Erik Schuijers, Werner Oomen, Bert den Brinker and Jeroen Breebaart, “Advances in Parametric Coding for High-Quality Audio”, Preprint 5852, 114th AES Convention, Amsterdam, The Netherlands, 22-25 Mar. 2003 disclose a parametric coding scheme using an efficient parametric representation for the stereo image. Two input signals are merged into one mono audio signal. Perceptually relevant spatial cues are explicitly modeled. The merged signal is encoded using a mono parametric encoder. The stereo parameters Interchannel Intensity Difference (IID), the Interchannel Time Difference (ITD) and the Interchannel Cross-Correlation (ICC) are quantized, encoded and multiplexed into a bitstream together with the quantized and encoded mono audio signal. At the decoder side the bitstream is de-multiplexed to an encoded mono signal and the stereo parameters. The encoded mono audio signal is decoded in order to obtain a decoded mono audio signal m′ (see
In the MPEG-4 (ISO/IEC 14496-3:2002) Proposed Draft Amendment (PDAM) 2, Section 5.4.6, such a de-correlated signal is obtained by convoluting/filtering the mono-signal with a pre-defined impulse response.
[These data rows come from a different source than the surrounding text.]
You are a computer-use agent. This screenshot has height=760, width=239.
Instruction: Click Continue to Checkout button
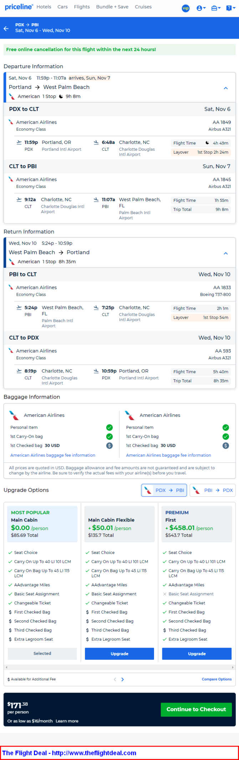(196, 709)
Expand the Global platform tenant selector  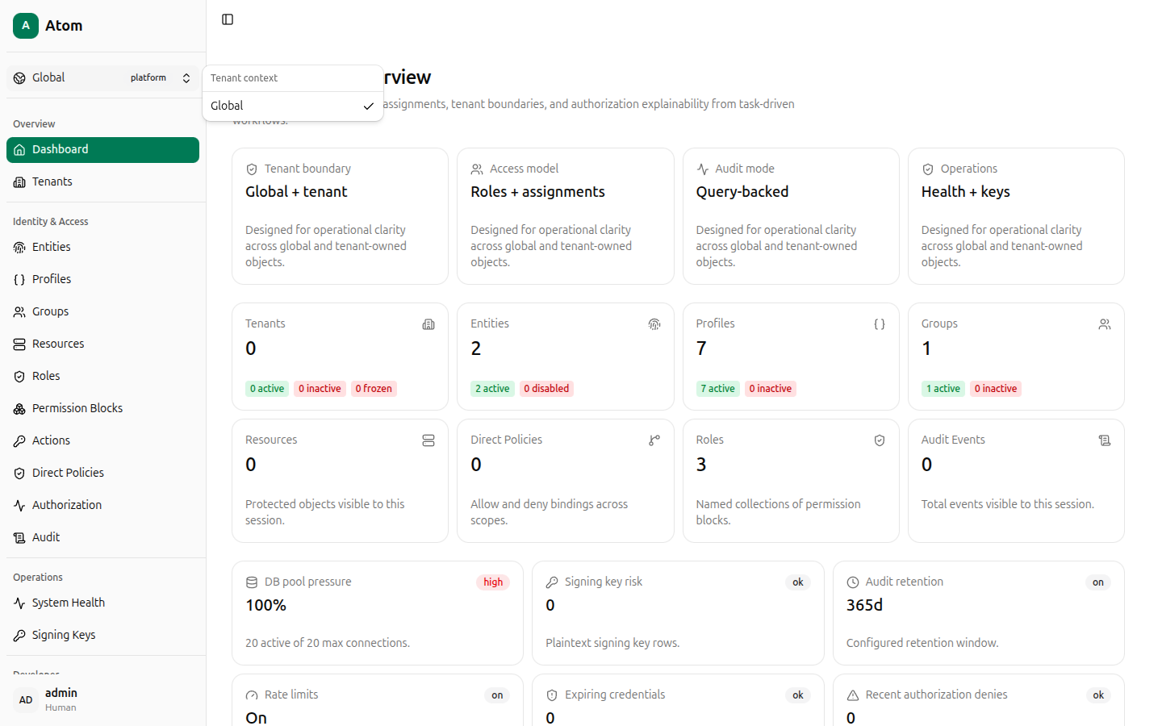pos(102,78)
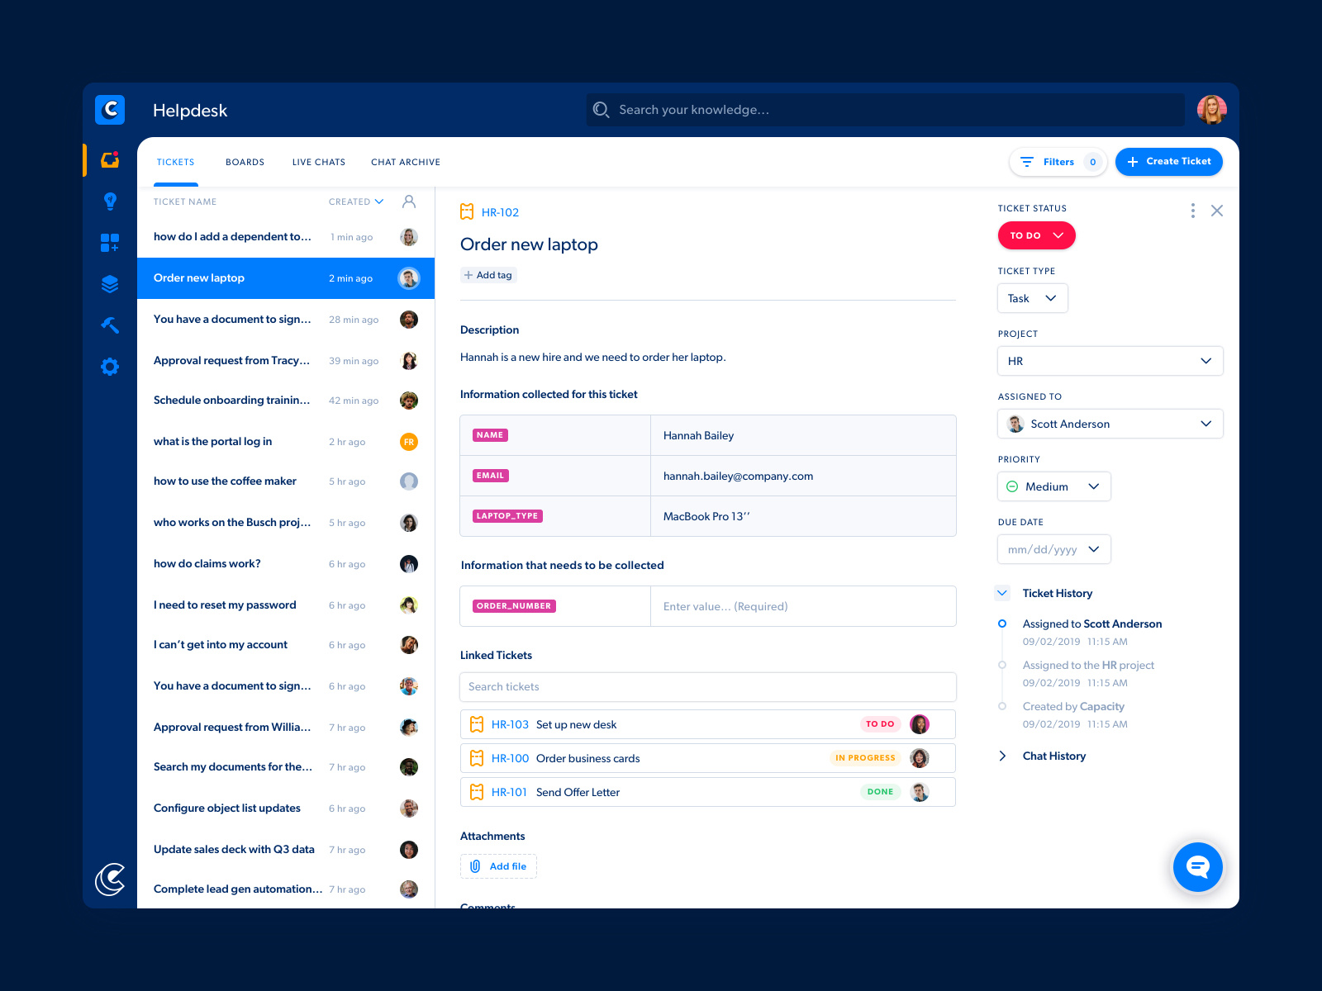1322x991 pixels.
Task: Select the knowledge lightbulb icon in sidebar
Action: [x=110, y=201]
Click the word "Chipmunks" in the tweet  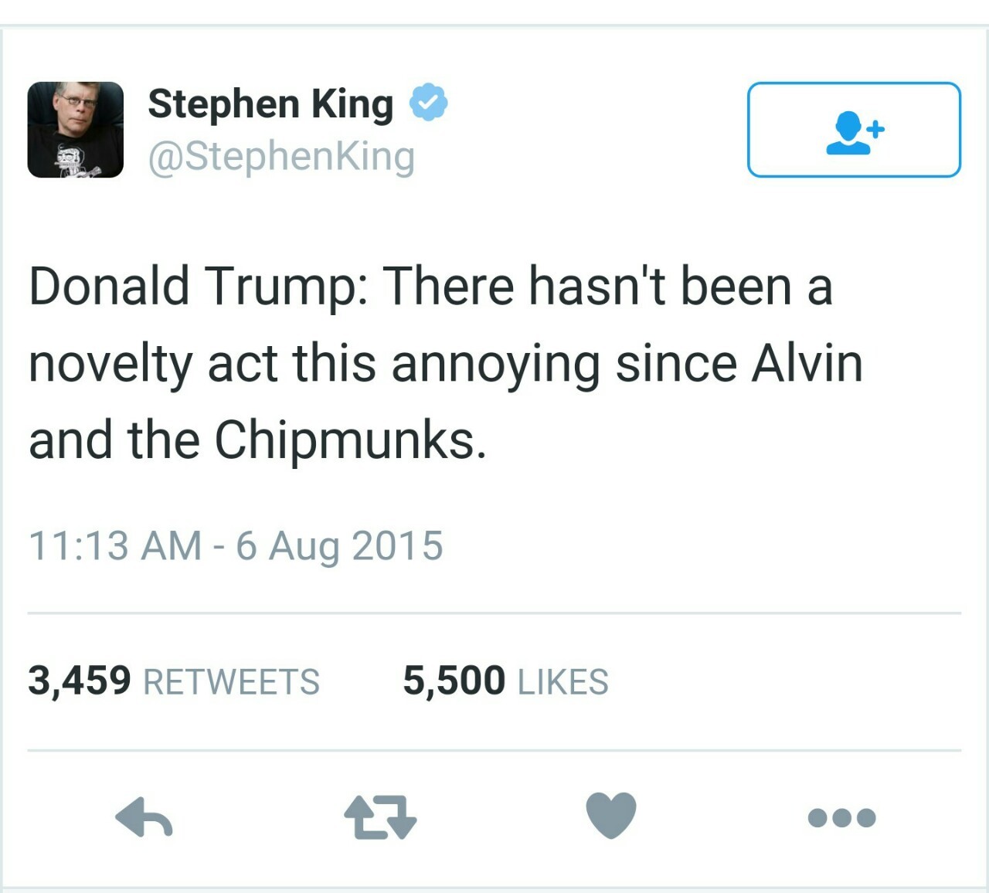click(x=349, y=440)
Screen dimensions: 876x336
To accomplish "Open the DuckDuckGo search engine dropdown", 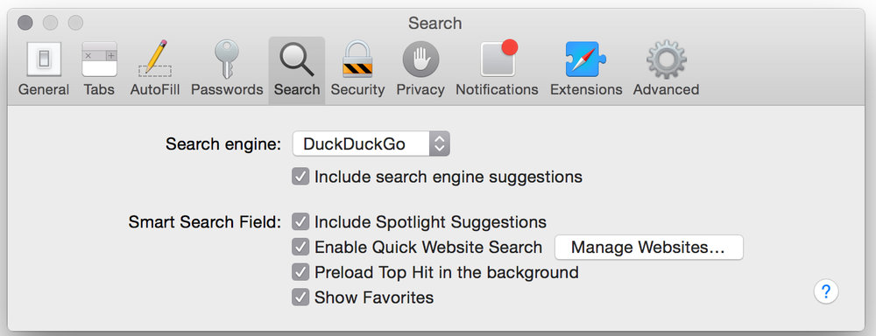I will pyautogui.click(x=371, y=144).
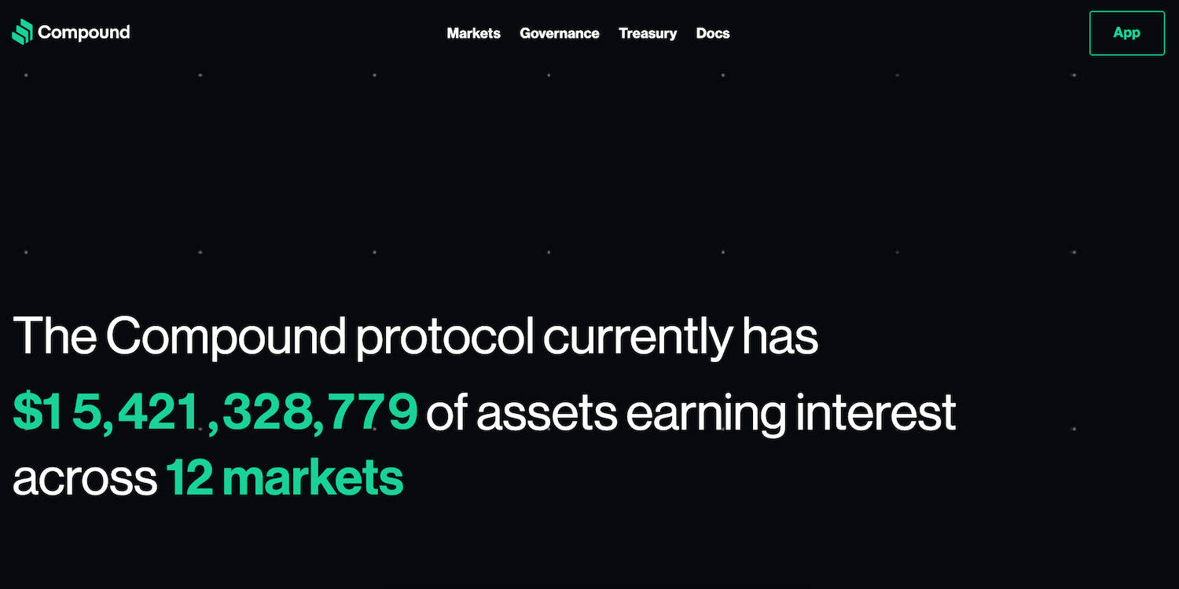The image size is (1179, 589).
Task: Open the Markets page from navigation
Action: click(x=473, y=33)
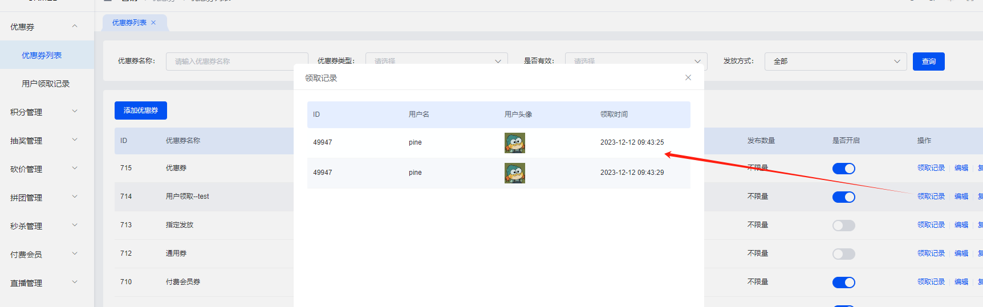This screenshot has width=983, height=307.
Task: Close the 领取记录 dialog
Action: point(688,77)
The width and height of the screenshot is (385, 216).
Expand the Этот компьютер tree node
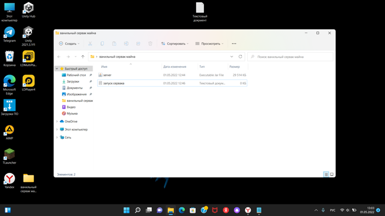(x=57, y=130)
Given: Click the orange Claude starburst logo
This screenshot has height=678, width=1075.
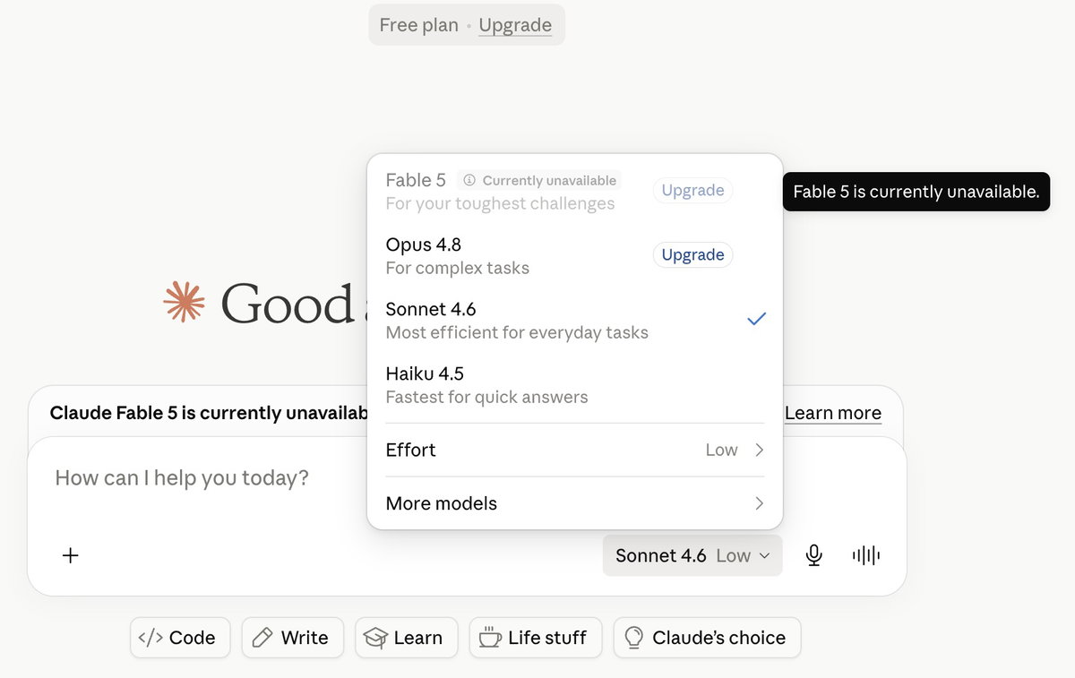Looking at the screenshot, I should (185, 302).
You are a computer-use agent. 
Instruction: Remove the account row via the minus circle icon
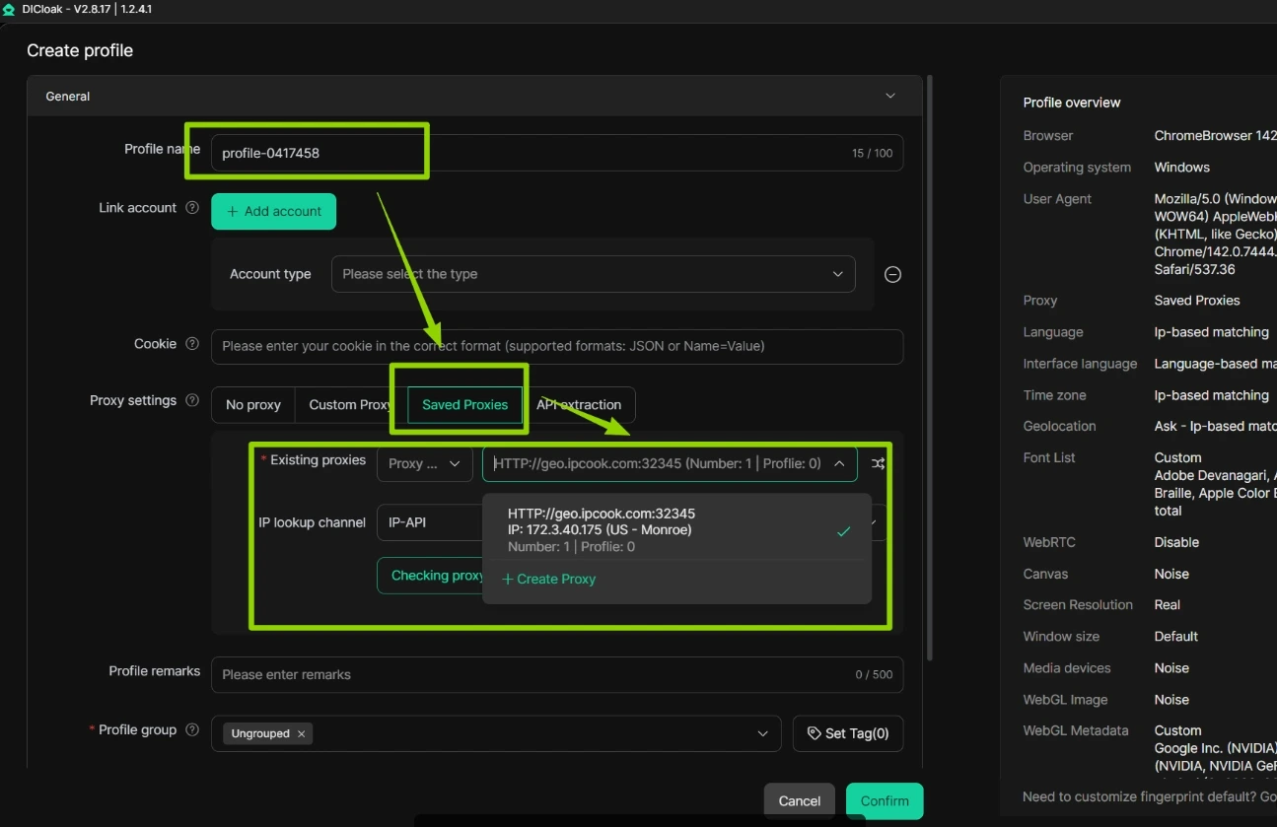[892, 274]
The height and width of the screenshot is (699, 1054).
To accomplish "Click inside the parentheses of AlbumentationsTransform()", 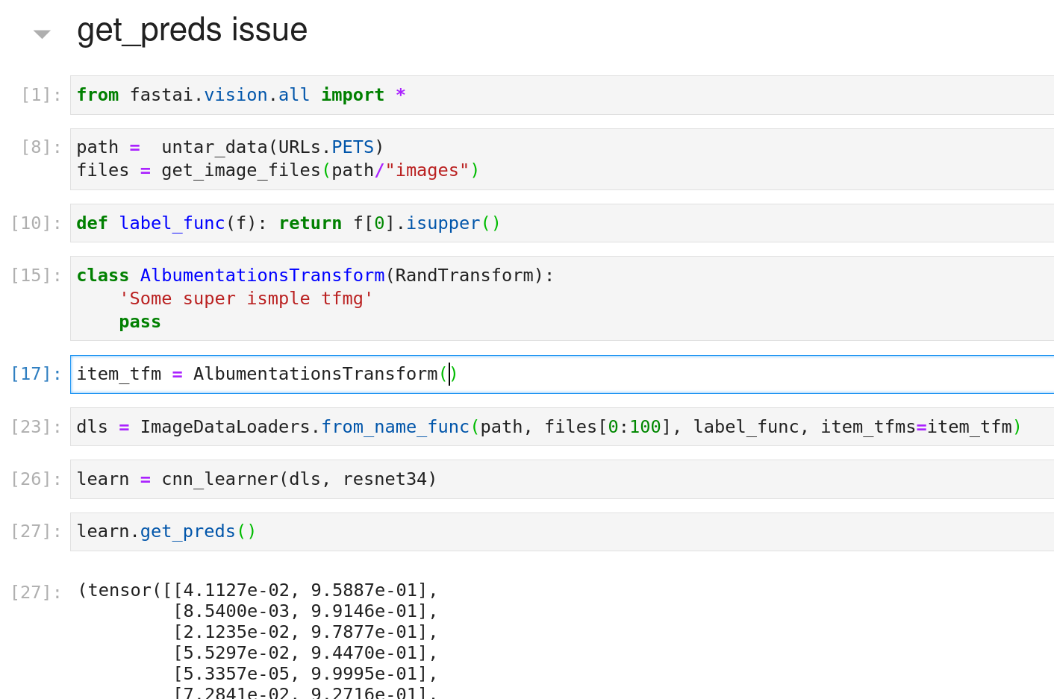I will [450, 374].
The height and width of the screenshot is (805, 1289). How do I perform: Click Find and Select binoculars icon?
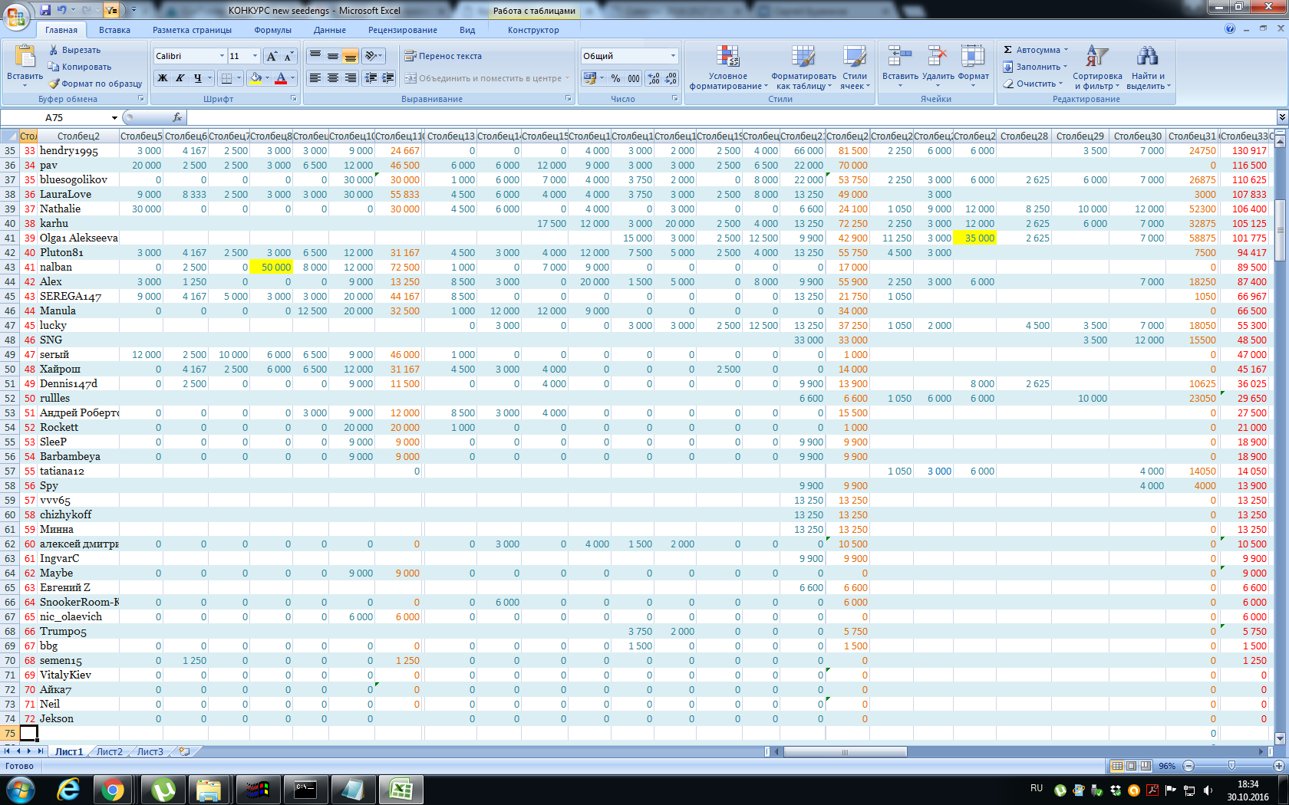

Non pre-published European patent application 02077863.5 (Attorney docket PHNL020639) describes the use of an all-pass filter, e.g. a comb filter, comprising a frequency dependent delay to derive such a de-correlated signal. At high frequencies, a relatively small delay is used, resulting in a coarse frequency resolution. At low frequencies, a large delay results in a dense spacing of the comb filter. The filtering may be combined with a band-limiting filter, thereby applying the de-correlation to one or more frequency bands.
An object of the invention is to advantageously generate an output audio signal on the basis of an input audio signal. To this end, the invention provides a device, a method and an apparatus as defined in the independent claims. Advantageous embodiments are defined in the dependent claims.
According to a first aspect of the invention, an output audio signal is generated based on an input audio signal, the input audio signal comprising a plurality of input subband signals, wherein at least part of the input subband signals is delayed to obtain a plurality of delayed subband signals, wherein at least one input subband signal is delayed more than a further input subband signal of higher frequency, and wherein the output audio signal is derived from a combination of the input audio signal and the plurality of delayed subband signals. By providing such a frequency dependent delay in the subband domain, parametric stereo can advantageously be implemented especially in those audio decoders where the core decoder already includes a subband filter bank. Filter banks are commonly used in the context of audio coding, e.g. MPEG-1/2 Layer I, II and III all make use of a 32 bands critically sampled subband filter. The plurality of delayed subband signals may be used as a subband domain equivalent of the de-correlated signal as described above. In ideal circumstances the correlation between the plurality of delayed subband signals and the input audio signal is zero. However, in practical embodiments, the correlation may be up to 40% for acceptable audio quality, up to 10% for medium to high quality audio and up to a 2 or 3% for high audio quality.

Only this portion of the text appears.